Beginning with the line that contains "Task: Select the 美女 category" and ending with the last line of the records, write out each line exactly and omit the pictures.
◆ ◆ ◆ ◆ ◆
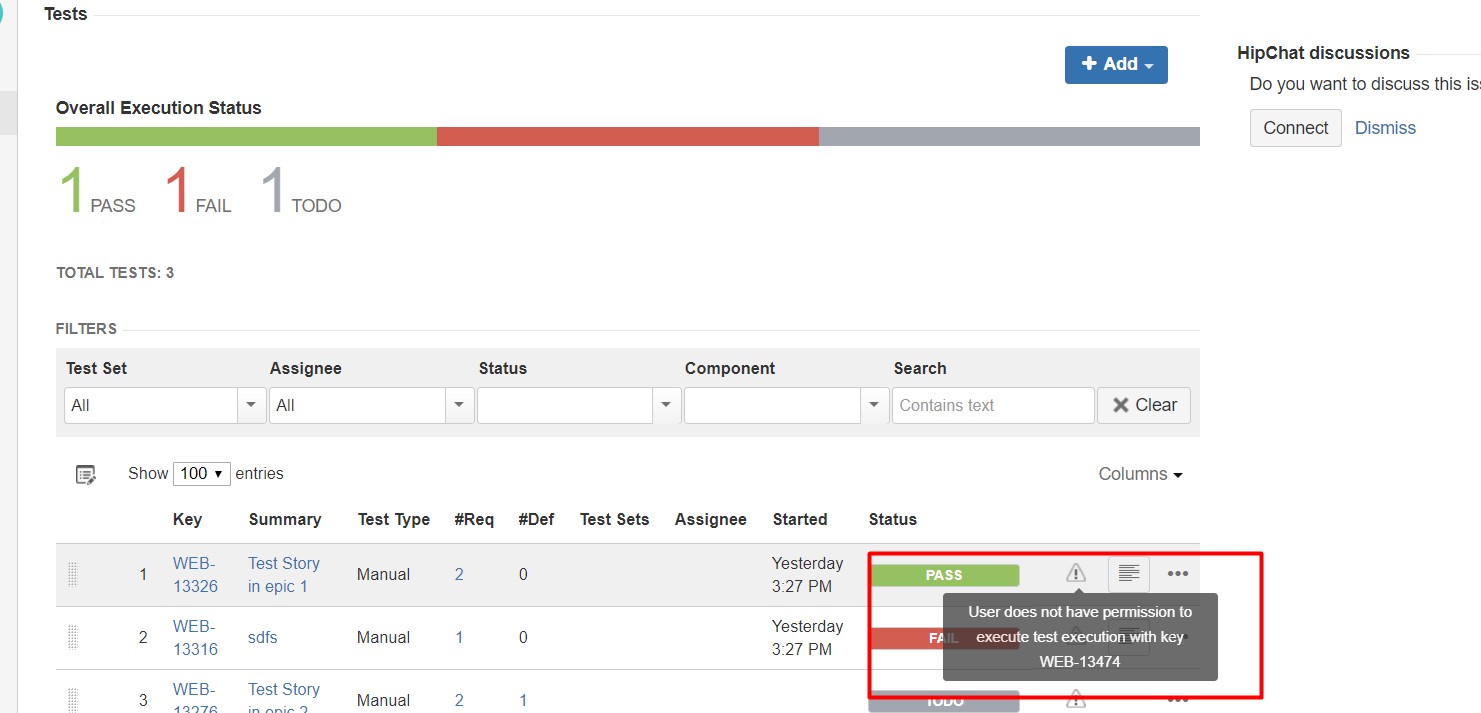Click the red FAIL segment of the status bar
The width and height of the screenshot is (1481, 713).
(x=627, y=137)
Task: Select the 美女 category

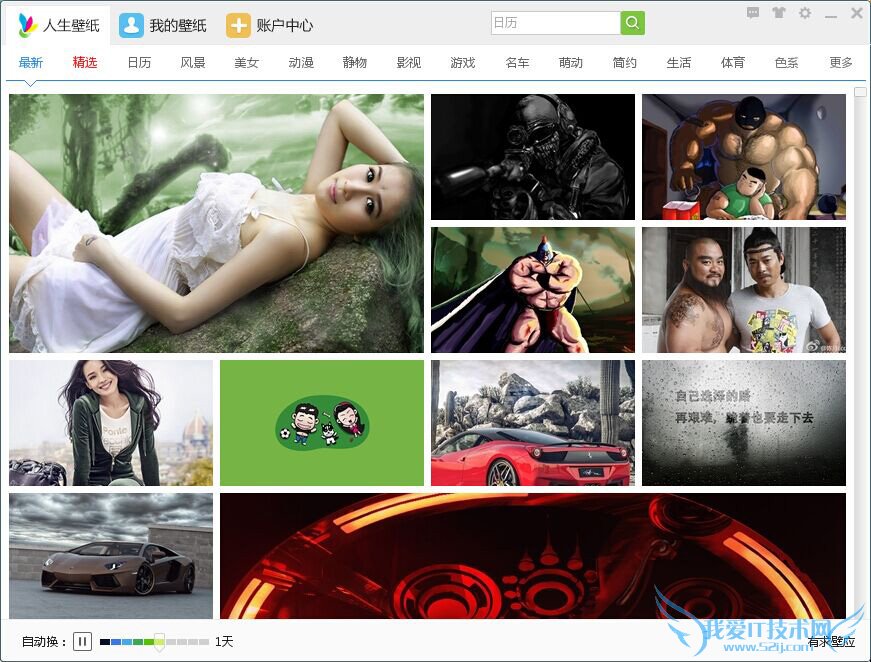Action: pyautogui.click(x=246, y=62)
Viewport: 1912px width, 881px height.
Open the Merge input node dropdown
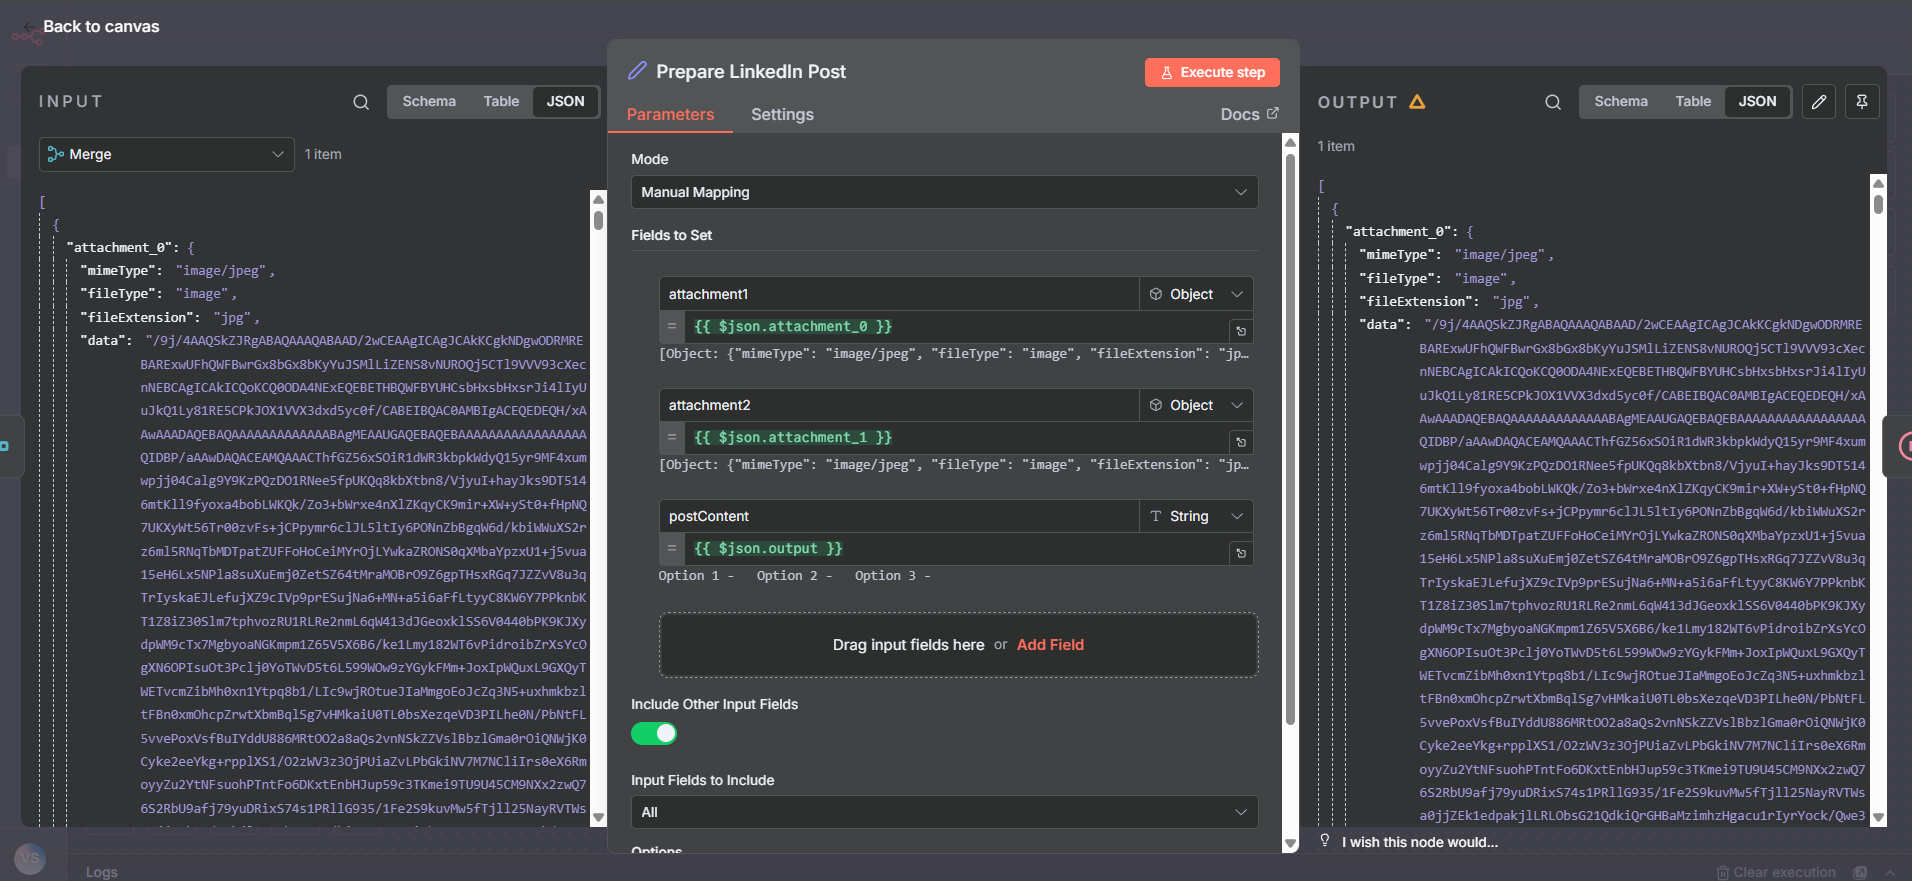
◆ ◆ ◆ ◆ ◆
▸ Solution for this task
Task: Select the 美女 category

Action: pyautogui.click(x=246, y=62)
Viewport: 1912px width, 881px height.
Open the Merge input node dropdown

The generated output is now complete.